Climate Model Projections for Canada: A Comparison of CMIP5 and CMIP6

ABSTRACT Recent studies have identified stronger warming in the latest generation of climate model simulations globally, and the same is true for projected changes in Canada. This study examines differences for Canada and six sub-regions between simulations from the latest Sixth Coupled Model Intercomparison Project (CMIP6) and its predecessor CMIP5. Ensembles from both experiments are assessed using a set of derived indices calculated from daily precipitation and temperature, with projections compared at fixed future time intervals and fixed levels of global temperature change. For changes calculated at fixed time intervals most temperature indices display higher projected changes in CMIP6 than CMIP5 for most sub-regions, while greater precipitation changes in CMIP6 occur mainly in extreme precipitation indices. When future projections are calculated at fixed levels of global average temperature increase, the size and spread of differences for future projected changes between CMIP6 and CMIP5 are substantially reduced for most indices.
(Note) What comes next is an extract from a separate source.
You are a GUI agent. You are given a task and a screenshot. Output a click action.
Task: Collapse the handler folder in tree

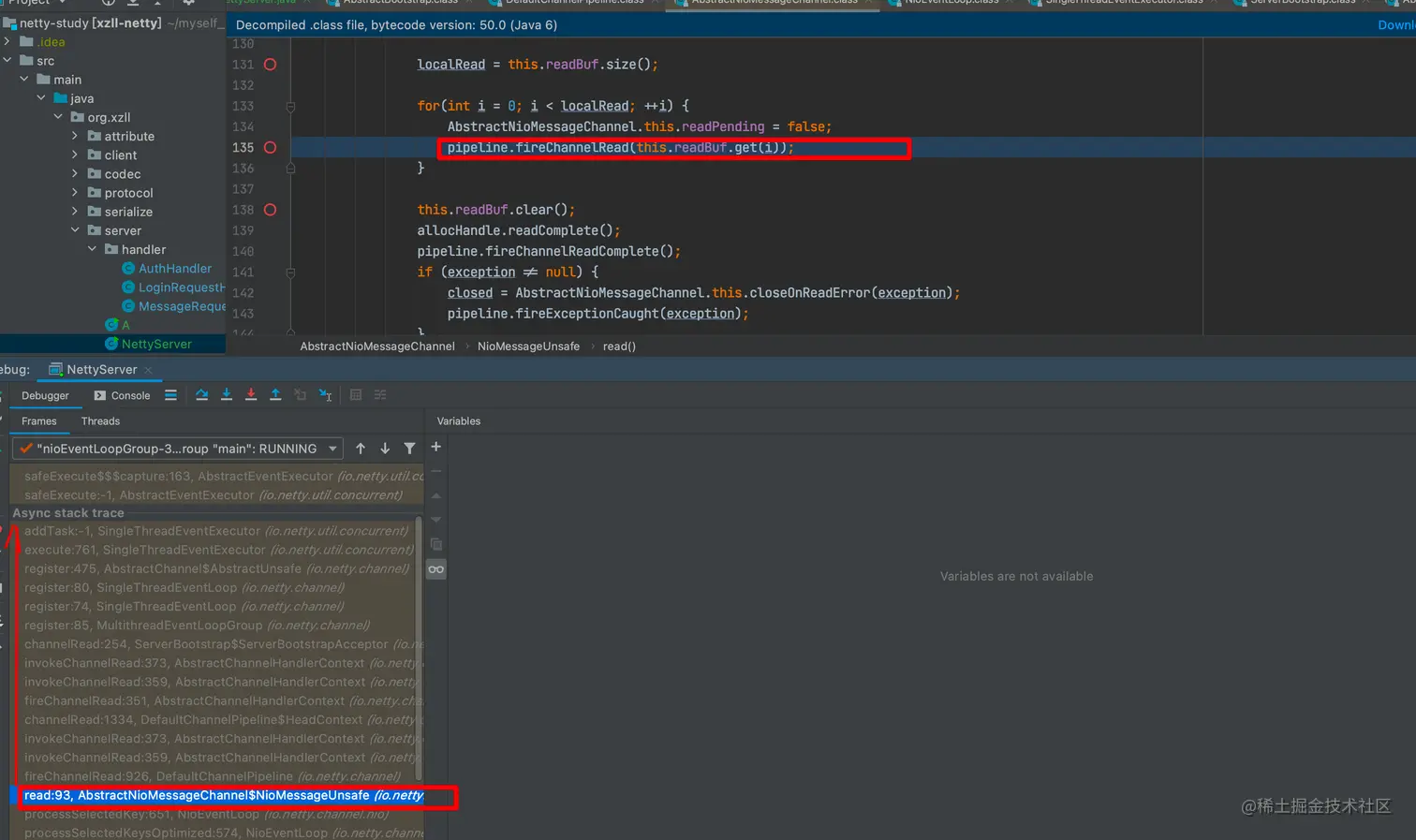[x=92, y=250]
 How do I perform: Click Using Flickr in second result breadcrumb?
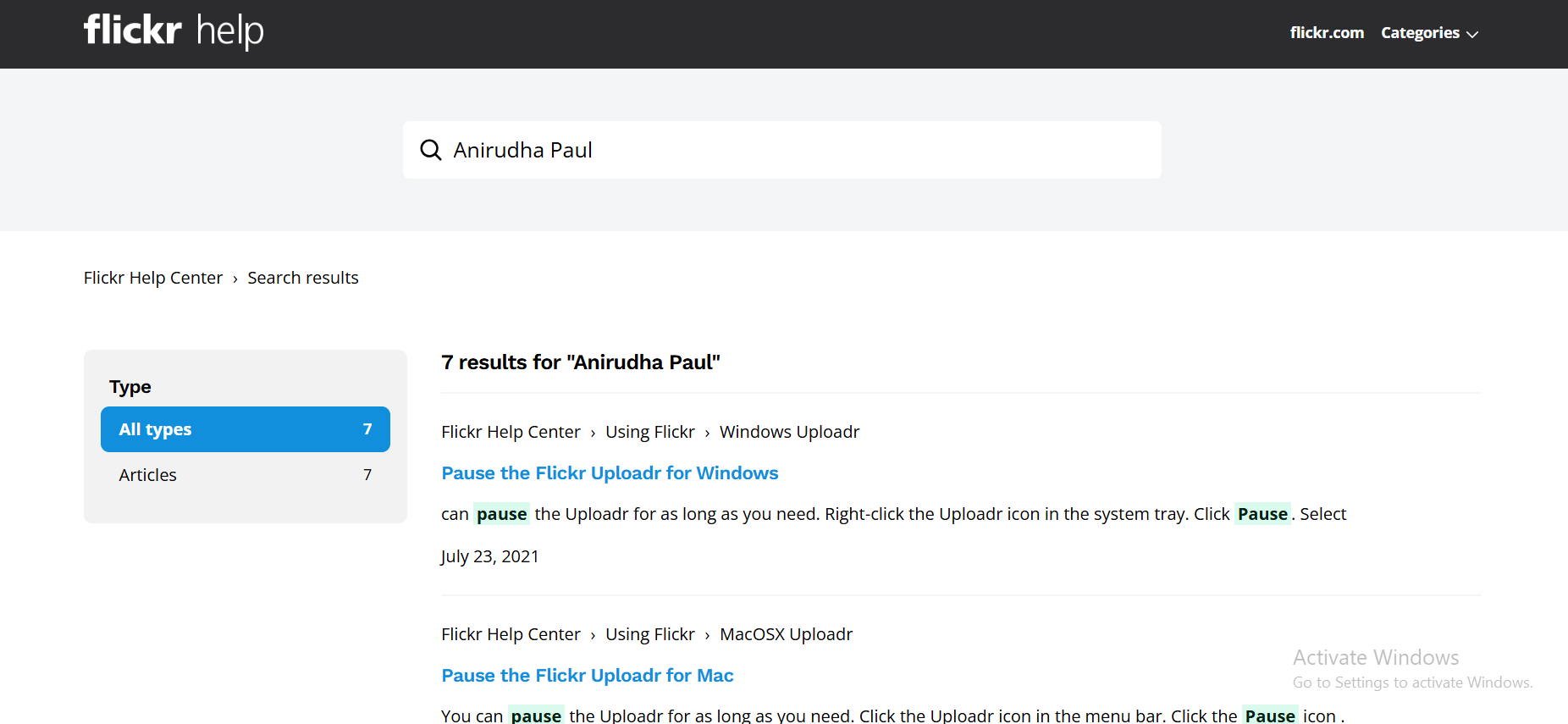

Temperature scaling behaviour, or the regional response to increasing global temperatures, is similar in both ensembles, with annual temperature anomalies for Canada and its sub-regions increasing at between 1.5 and 2.5 times the rate of increase globally, depending on the region. The CMIP6 ensemble projections exhibit modestly stronger scaling behaviour for temperature anomalies in northern Canada, as well as for certain indices of moderate and extreme events. Such temperature scaling differences persist even if anomalously warm CMIP6 global climate models are omitted. Comparing the mean and variance of future projections for Canada in CMIP5 and CMIP6 simulations from the same modelling centre suggests CMIP6 models are significantly warmer in Canada than CMIP5 models at the same level of forcing, with some evidence that internal temperature variability in CMIP6 is reduced compared with CMIP5.